When I first became an “anarcho-capitalist”, I thought corporate abuses could be avoided in an economic realm in which corporations didn’t enjoy as many regulatory privileges. I initially liked all the “dot coms” and “ecommerce” companies — I considered the Internet industry to be one in which free market principles were respected, contrary to so many other industries. However, in the past year, I’ve seen all these companies become just as ruthless as any multinational. I thought that all of the “dot coms” were small as a result of the industry functioning according to genuine free market principles, but in reality, they were just small *to begin with*. Most of them are small no longer. Furthermore, the more prosperous of these companies are now seeking to benefit from state privilege, which is evident in the many intellectual property lawsuits that are currently pending in the ecommerce industry.
When I was discovering this (and becoming a hardcore Linux user in the process), I was working as a customer service representative in a large and very well known software corporation (not Microsoft). The act of *working* instead of going to school gave me a new respect for organized labor movements. Additionally, it gave me an appreciation for the extent to which corporations screw their customers. As I spent the next six months working for this producer of buggy software, I came to the realization that my job as a “customer service” rep involved little more than developing clever rationalizations to defend this company’s fraudulent activities. Most other reps bought into the company’s rationalizations — most of the employees, including the supervisors, sincerely believed that the company provided “world class” service to the customers, which couldn’t be further from the truth. I’m ashamed to say that I bought into *some* of the propaganda as a result of searching for ways to pacify irate customers. And because of the position that we were in — that is, being constantly screamed at and criticized for policies beyond our control — it was impossible to refrain from becoming extremely resentful towards rightfully upset customers. Finally, the company adopted some nasty new policies which were so obviously indefensible that I had to end my relationship with the company on general principle. I left completely disillusioned with corporate culture.
Although I favored free markets, I did so because I considered them to be necessitated by the principles that I held.
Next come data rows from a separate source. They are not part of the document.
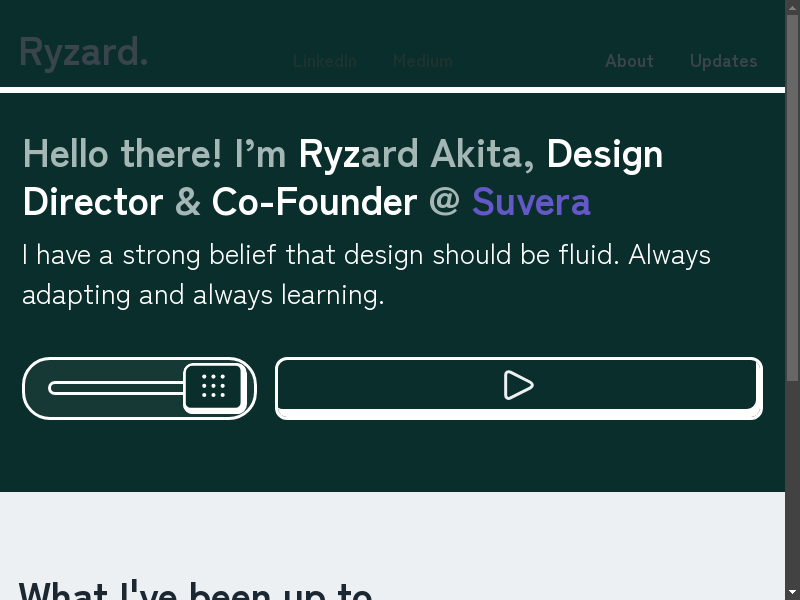Open the Updates section
The width and height of the screenshot is (800, 600).
tap(723, 61)

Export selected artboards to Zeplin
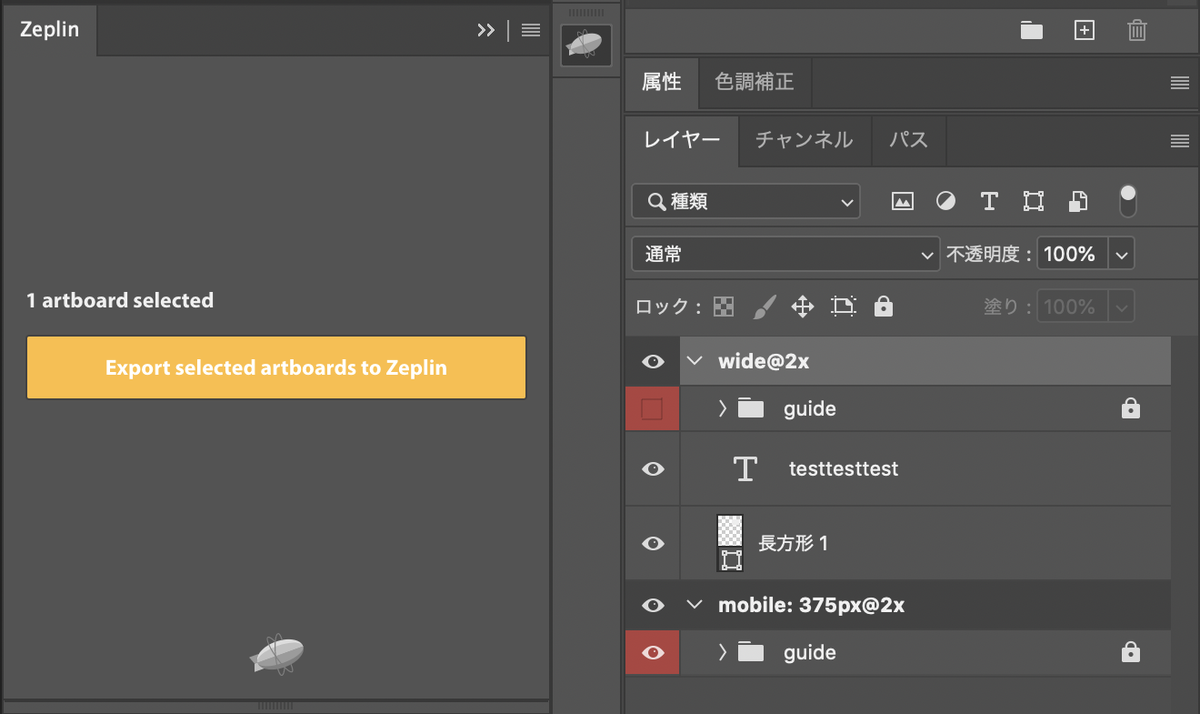[x=276, y=367]
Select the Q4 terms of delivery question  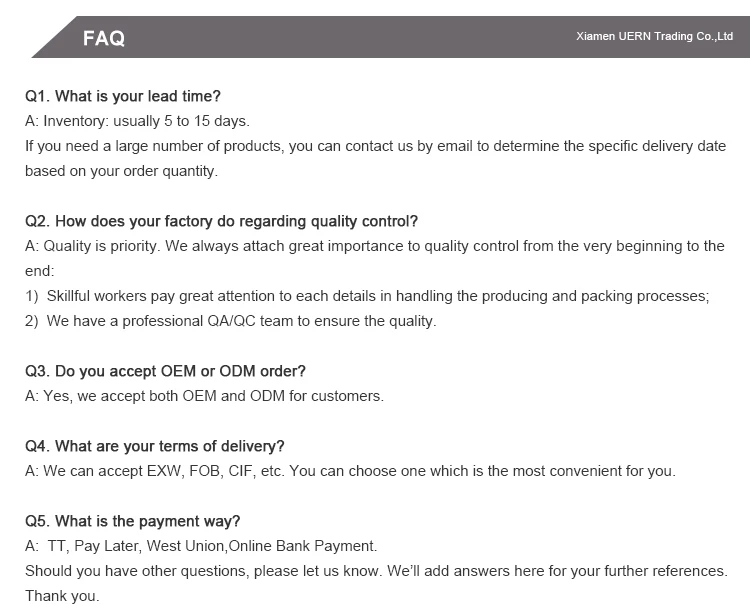(155, 446)
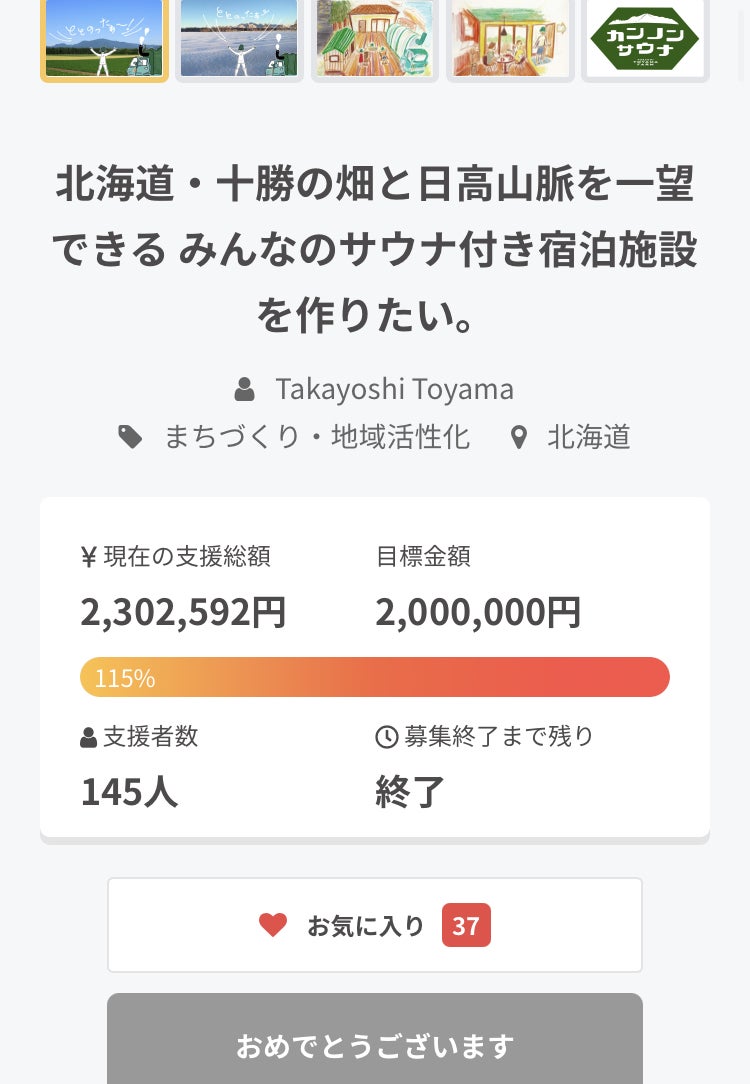Image resolution: width=750 pixels, height=1084 pixels.
Task: Click the heart icon in favorites button
Action: click(x=273, y=925)
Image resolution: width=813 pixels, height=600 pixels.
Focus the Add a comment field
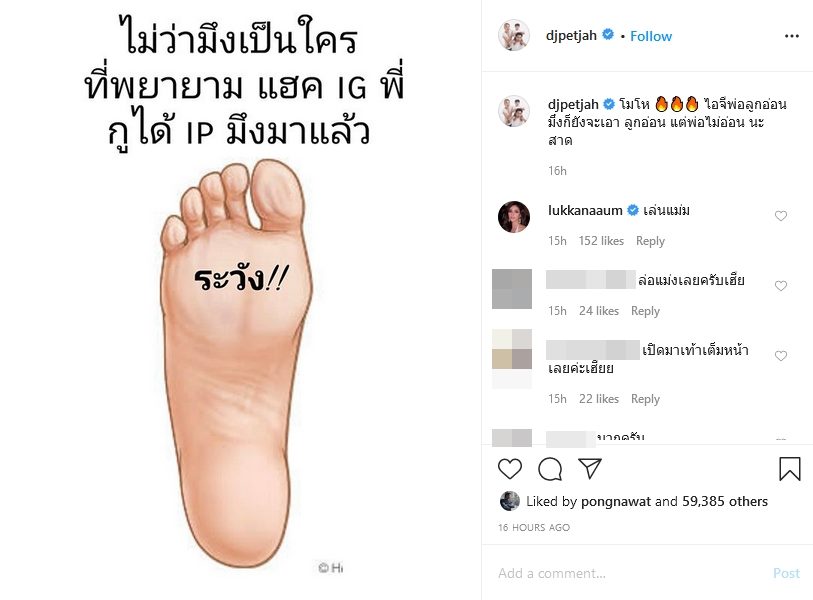630,573
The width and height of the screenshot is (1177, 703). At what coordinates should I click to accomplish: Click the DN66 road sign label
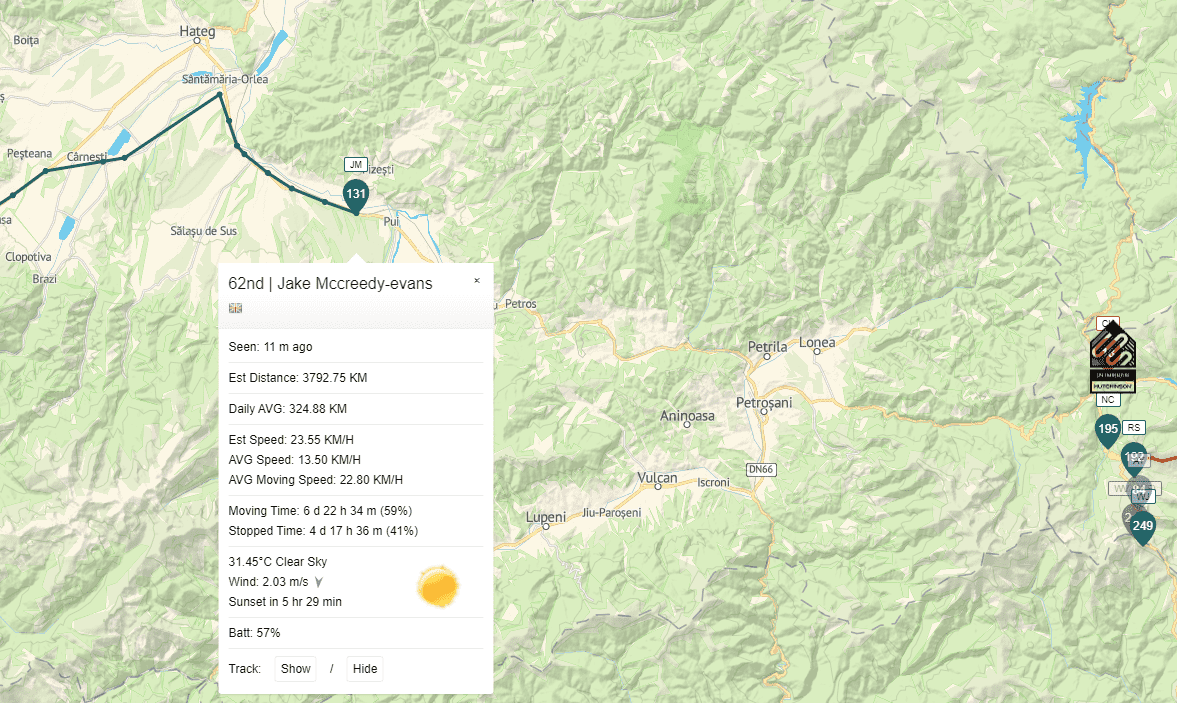pos(761,469)
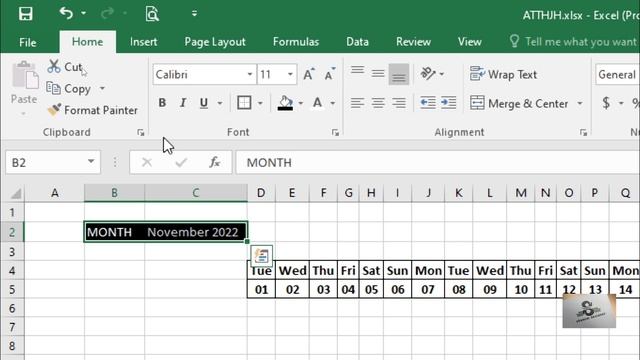Open the Name Box dropdown arrow
The width and height of the screenshot is (640, 360).
[91, 162]
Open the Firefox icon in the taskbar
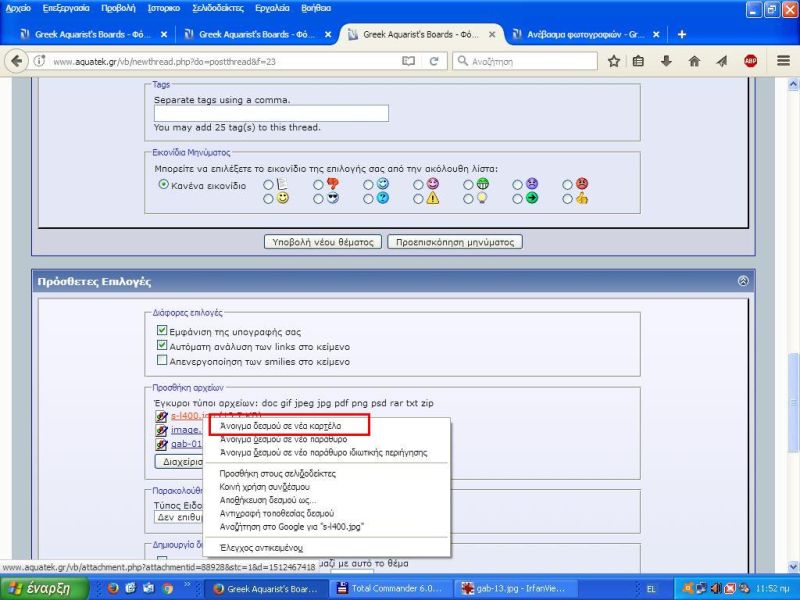 coord(113,588)
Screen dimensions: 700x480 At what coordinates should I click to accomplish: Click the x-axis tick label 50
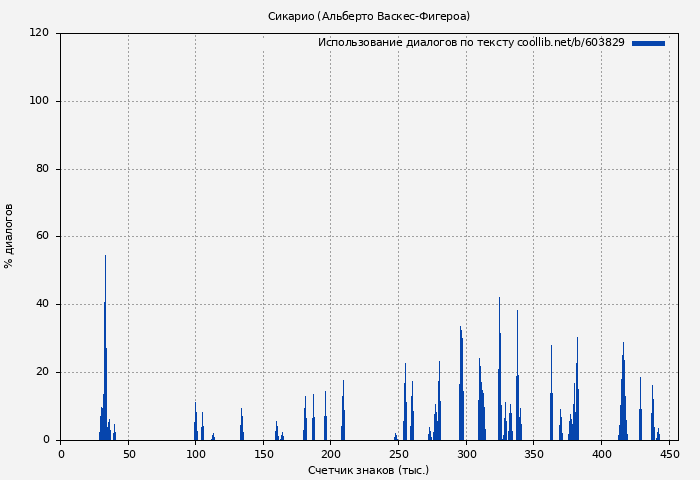coord(129,454)
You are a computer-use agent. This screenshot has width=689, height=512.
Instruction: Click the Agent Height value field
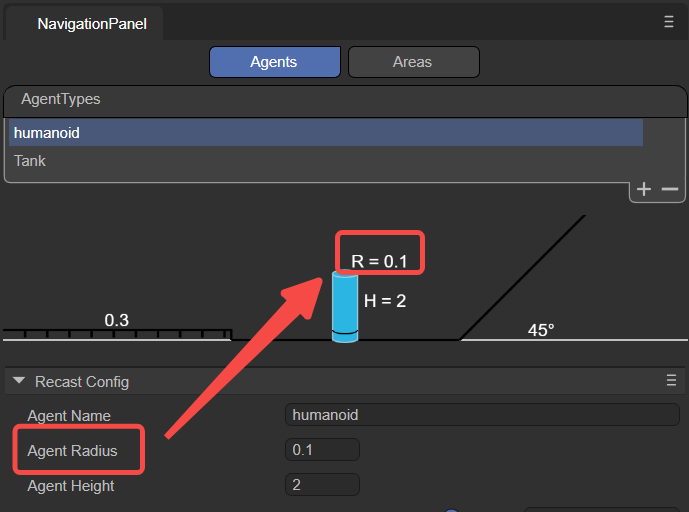point(322,485)
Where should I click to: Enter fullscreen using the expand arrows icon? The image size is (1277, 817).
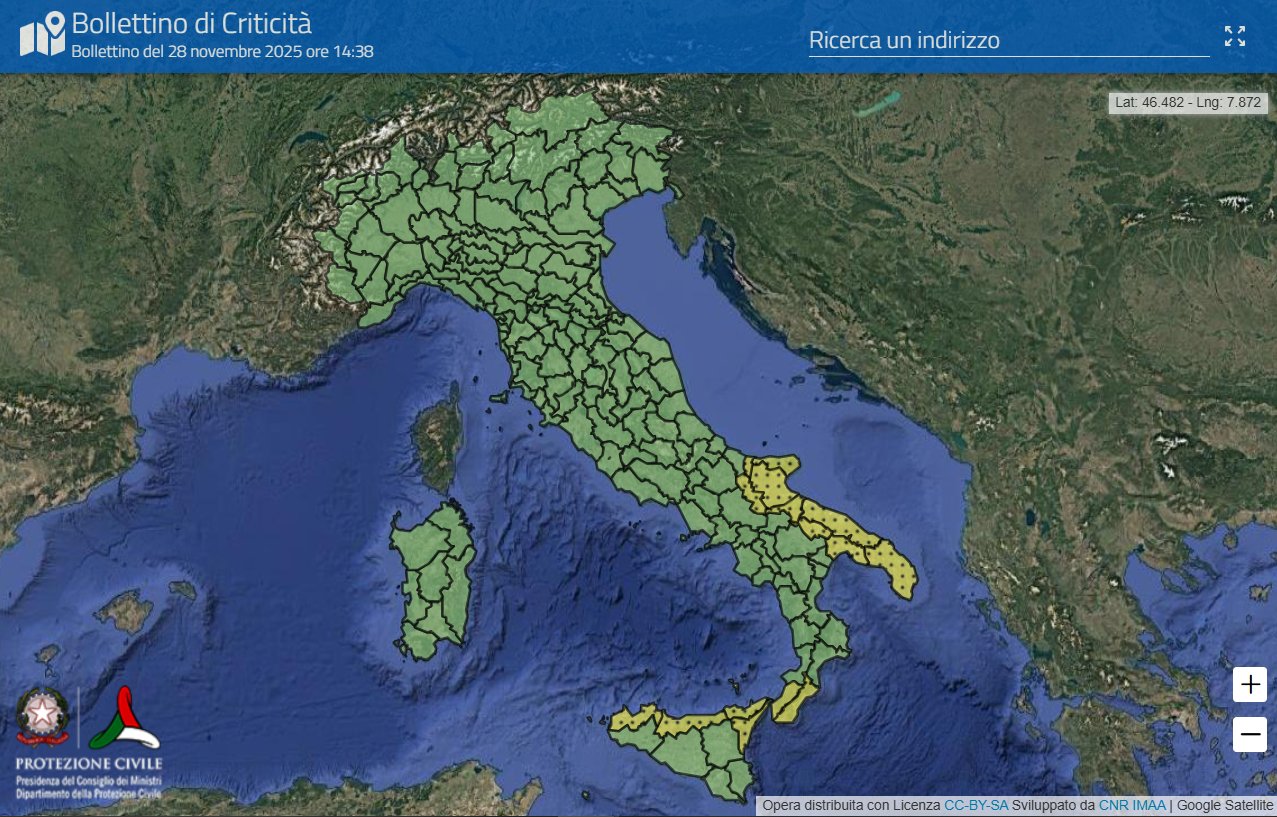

Principles always came *first* for me — not economics. However, around the time that I quit working at the software corporation, it finally truly sank in that businesses couldn’t *care less* about principles. The questions “Is it right?” or “Is it just?” do not even enter the minds of the decision makers of capitalist businesses — such questions are beside the point in their eyes. Although I was a right-libertarian at the time, I held my views because I genuinely believed that they followed logically from my beloved principle of self-government. Even though I knew that *many* capitalist businesses were completely lacking in principles, I did ignorantly believe that this was only true of large government aided corporations. It was very disheartening to learn over time that this fact applies to *most* businesses, regardless of whether or not they happen to be corporations that profit from state favor. If they don’t actually receive favors from the state, then it is typically their *aim* to receive them.
A week after I quit the software company, I got lucky and snagged a job providing tech support at a local ISP. I thought to myself that this company, being a local business, would be fundamentally different. While I do greatly prefer working for the ISP to working for the mega-software giant, it quickly became obvious to me that the motivations and principles (or lack thereof) of the president and major shareholders of the ISP are no different from that of any major corporation. Although the ISP is relatively small as of now, it doesn’t aim to remain as such for very long. I will say that an ISP’s expansion is generally not favored by employees, as it forces us to take responsibility for customer issues that we’re in no position to fix (as was so common with the software company). Furthermore, those who run the company still think of the employees as a cost to be minimized. The rule is to hire as few as possible, pay them as little as possible, and make them work as often as possible. Since starting with the company, I’ve taken on many more responsibilities than just tech support, but my wages haven’t risen. Despite the technical nature of my job, the workers at the nearby grocery store make more than I, as they’re unionized and I’m not.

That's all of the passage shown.